The real estate market is in a seriously bad way. Prospective home buyers face roaring prices, soaring mortgage rates and often inadequate supply.

So it’s no wonder that new home sales slid 8.1% in June from May, to an annualized pace of 590,000, according to the latest federal government statistics. That level marks a two-year low, and it’s the fifth straight monthly decline.

In other recent housing news, rental information service Zumper’s National Rent Index hit a record high in July. The median one-bedroom rent totaled $1,450 in the month, up 2% from June and 11.3% a year earlier.

Meanwhile, many economists see strong odds for a recession within the next 18 months.
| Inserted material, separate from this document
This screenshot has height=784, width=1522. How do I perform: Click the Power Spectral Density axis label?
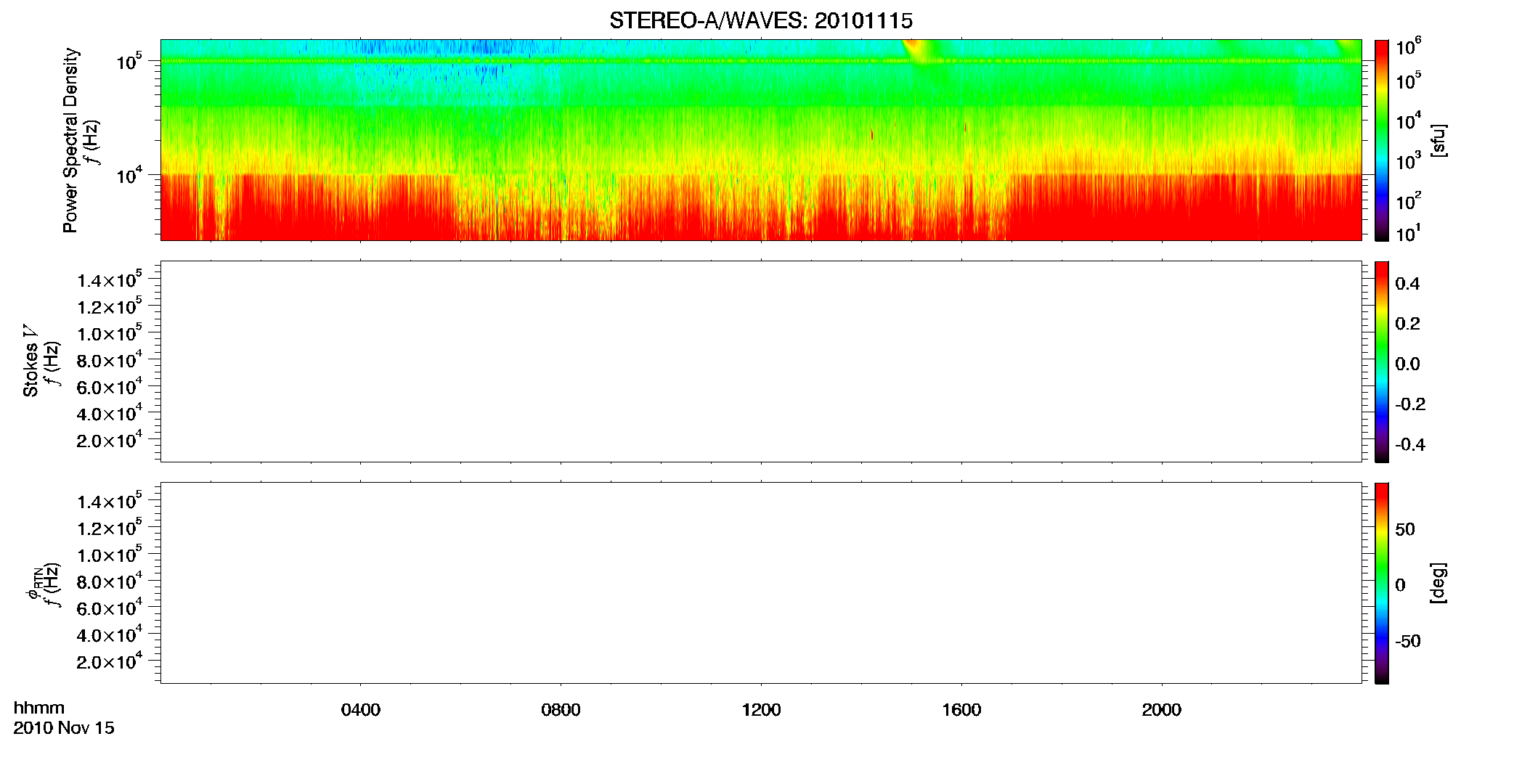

Ben Mizes, chief executive of education service Clever Real Estate points out in a commentary that a recession could help the housing market long-term by pushing prices down.

The median existing-home sales price hit $416,000 in June, jumping 13.4% from a year earlier, according to the National Association of Realtors. That represents 124 straight months of year-over-year increases, the longest streak on record.

In any case, Mizes offers several recommendations on how to handle the housing market during a recession.

Postpone Selling Your Home If You Can

“The market is already slowing down, and it’s projected to slow down even more once the effects of higher interest rates spread through the economy,” Mizes said .

“With fewer buyers out there, selling your home over the next year could be difficult, and you might be forced to cut the price, perhaps multiple times, before you find a buyer. If you can wait a few years to sell, it’d be worth the wait to catch the recovery.”

If You Want to Buy, Tidy up Your Financial Profile

“For buyers who are waiting to look for a home once prices cool, it’s going to be important to present a pristine financial record to your lender,” Mizes said. “When mortgage rates go up, banks become pickier about who they give mortgages to.”

Mortgage Rates Will Fall With Inflation, and They Aren’t so High Historically

“Mortgage rates rose as a result of the Federal Reserve increasing interest rates to tame inflation,” Mizes said. “If the strategy works and inflation comes down, it’s safe to assume that mortgage rates will come down too.”

And if you can’t wait to buy a home, remember that “today’s elevated 30-year fixed mortgage rate of just over 5% isn’t that much higher than the 4.6% rate of late 2018,” Mizes said.

If You Have Cash, Seek Opportunities

“With mortgage rates elevated, there will be significantly fewer buyers on the market, and sellers will get desperate after their home sits on the market for weeks or months,” Mizes said. “In this situation, a buyer with cash has the leverage to negotiate a great deal.”